Wednesday, October 22, 2014

The Judge -- CALL Discussion Notes

Hotshot Chicago defence lawyer Hank Palmer (Robert Downey Jr), who specializes in getting off wealthy bad guys, goes back to his small Indiana hometown for his mother’s funeral, leaving behind his daughter and his betraying wife. He spars with his stern judge father Joseph (Robert Duvall), a decrepit old 72-year-old geezer with failing memory and advanced colon cancer. Older brother Glen (Vincent D’Onofrio) is a high school baseball star who grow into a failure. At 17 delinquent Hank caused a car accident that cost Glen his 90 mph fastball. Younger bro Dale (Jeremy Strong) spends his life making Super 8 family films. Hank also meets high school girlfriend Samantha (Vera Farmiga), whose law student daughter may be Hank’s unknown lovechild. The judge is charged with murder for the hit and run death of an ex-con who murdered a young girl after the Judge was lenient on his earlier trial for assaulting her. To defend his alienated father Hank replaces the local hick (Dax Shepard) and takes on another polished outsider, the prosecutor Dwight Dickham (Billy Bob Thornton).


Questions
  1. Why is Hank made a — shall we say pragmatic? — defense lawyer instead of a prosecutor? 
  2. On his trip home why are we shown Hank driving his Ferrari, flying, driving and driving a rental SVU?
  3. Consider the narrative’s framing shots. Before we meet Hank an opening montage introduces his family by their emblems: the judge’s glasses and newspaper, Glen’s ball, mitt and trophies, Dale’s camera and film cans, mother Mary fatally tending her “fucking hydrangeas.” The last shot poises Hank between his father’s chair and hat. What’s being said?
  4. How does the film draw on the lead actors' personae? e.g. Duvall from Apocalypse Now,  The Godfather, The Great Santini, etc., and both Thornton’s and Downey’s bad-boy reps, offscreen swagger and addictions?
  5. How does the film mix several genres — father/son tensions, courtroom drama, the hero’s homecoming, old romances recovered, vengeance? Does the mix — and the film’s consequent length, about which many reviewers have complained— raise a point about genre narrative itself? Can we box life into genres? Might Hank's "crystal ball" instant summary of people relate to this idea?
  6. Should we add “epic” to the list?
  7. Dwight Dickham? Really? 
  8. Does that maybe connect to “What line were you both in when they were handing out testicles?” And the shot that follows that?
  9. How does Sam’s line — “I was going to be the hero of my own life” — relate to the other characters? And Mary’s death by having a “shut off heart”? 
  10. How does Hank’s daughter reflect on the main themes?
  11. What’s with the candies?
  12. What connects to “your hyper-verbal vocabulary vomit”? Here, oddly enough, that’s apparently a negative. 
  13. Why does the hick lawyer sell antiques? Remember, we’re talking theme here, not psychology or business sense.
  14. Why is the last bet over catching a “sunfish”?
  15. Why are Hank and the Judge given a tornado scene for their break-through confrontation?
  16. How does Sam’s fishing image relate to the Judge's last scene?
  17. What are the ethical issues in the trial climax?
  18. Is the Judge the only judge here? How are the others?
  19. The bathtub defecation scene is one of the strongest in recent years. How is it important thematically? Hint: If the tornado scene recalls the storm in King Lear might this scene evoke "the bare forked animal"?
  20. Does Hank go back to Chicago or move back to his hometown? Does it matter which? 
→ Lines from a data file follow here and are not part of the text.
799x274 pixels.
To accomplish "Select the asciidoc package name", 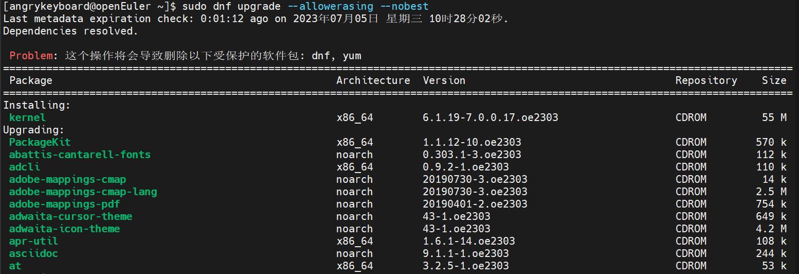I will [x=33, y=253].
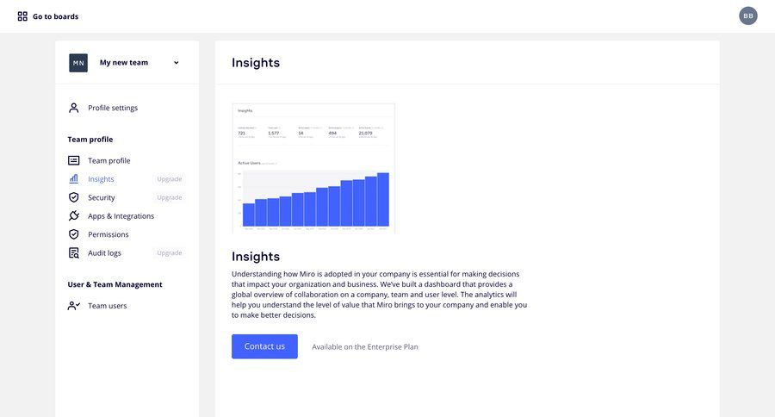Click Upgrade label beside Audit logs
Screen dimensions: 775x417
(170, 252)
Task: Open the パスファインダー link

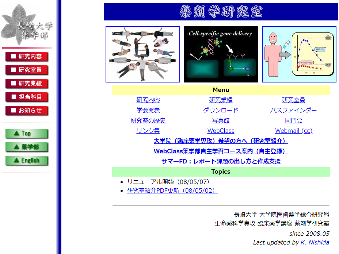Action: point(293,110)
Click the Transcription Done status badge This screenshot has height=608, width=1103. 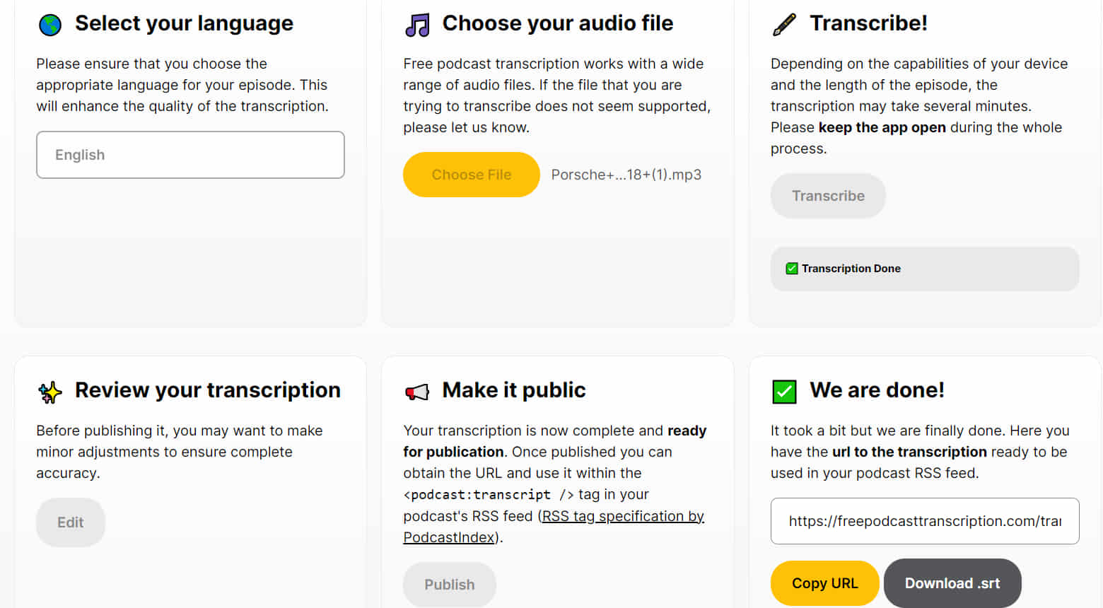point(924,269)
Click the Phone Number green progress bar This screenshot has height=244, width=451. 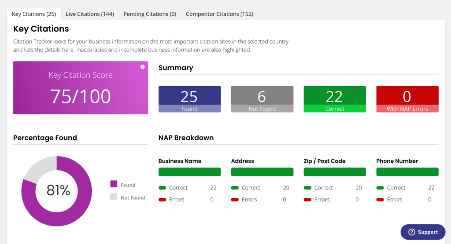(407, 172)
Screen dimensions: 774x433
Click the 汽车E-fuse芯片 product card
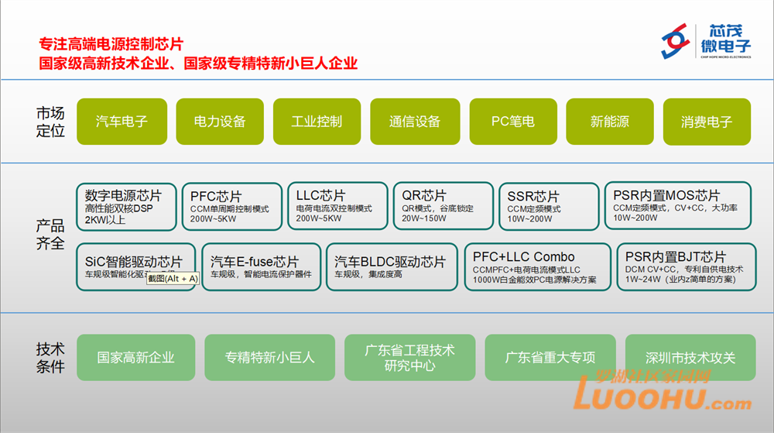click(x=261, y=267)
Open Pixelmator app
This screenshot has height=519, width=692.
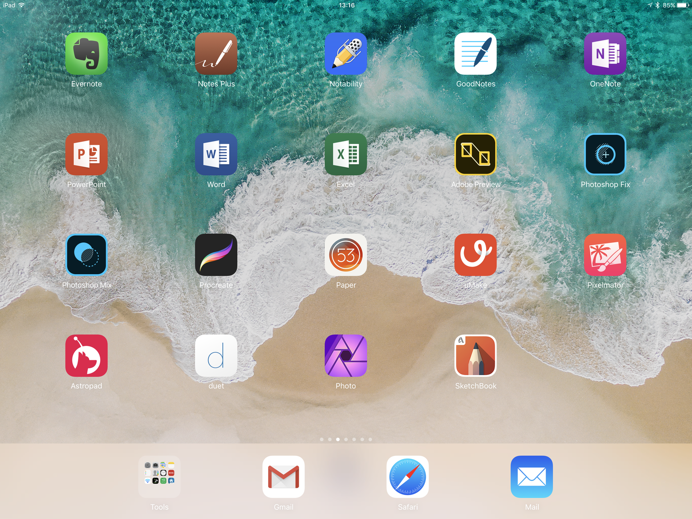(x=605, y=255)
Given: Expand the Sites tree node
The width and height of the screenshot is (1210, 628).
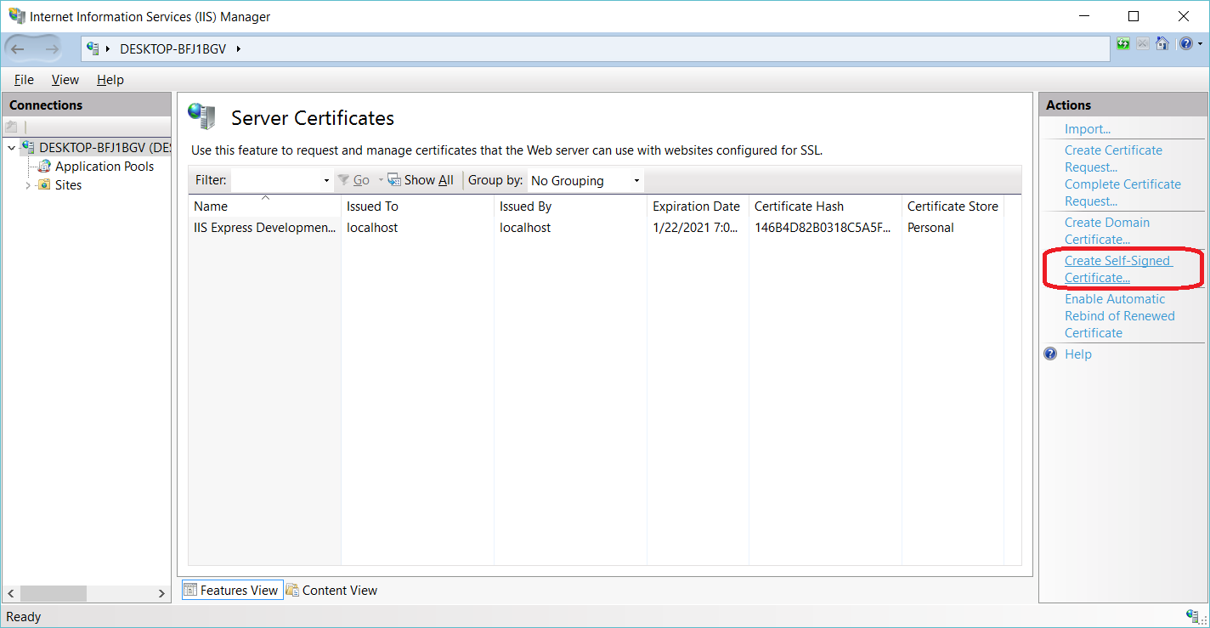Looking at the screenshot, I should point(28,185).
Consider the following dialogue:

  1. Hank: Everyone wants Atticus Finch until there’s a dead hooker in the bathtub.
  2. Judge: You and I are finally done.    Hank: Oh, we’re not done.
  3. Hank: My father is a lot of unpleasant things, but murderer is not one of them.
  4. “Nobody gives a rat’s ass about your legacy.”
  5. The Judge’s courtroom is the last cathedral where “You are the only one responsible for the consequences of your actions.”
  6. "You should be grateful grandpa has a basement."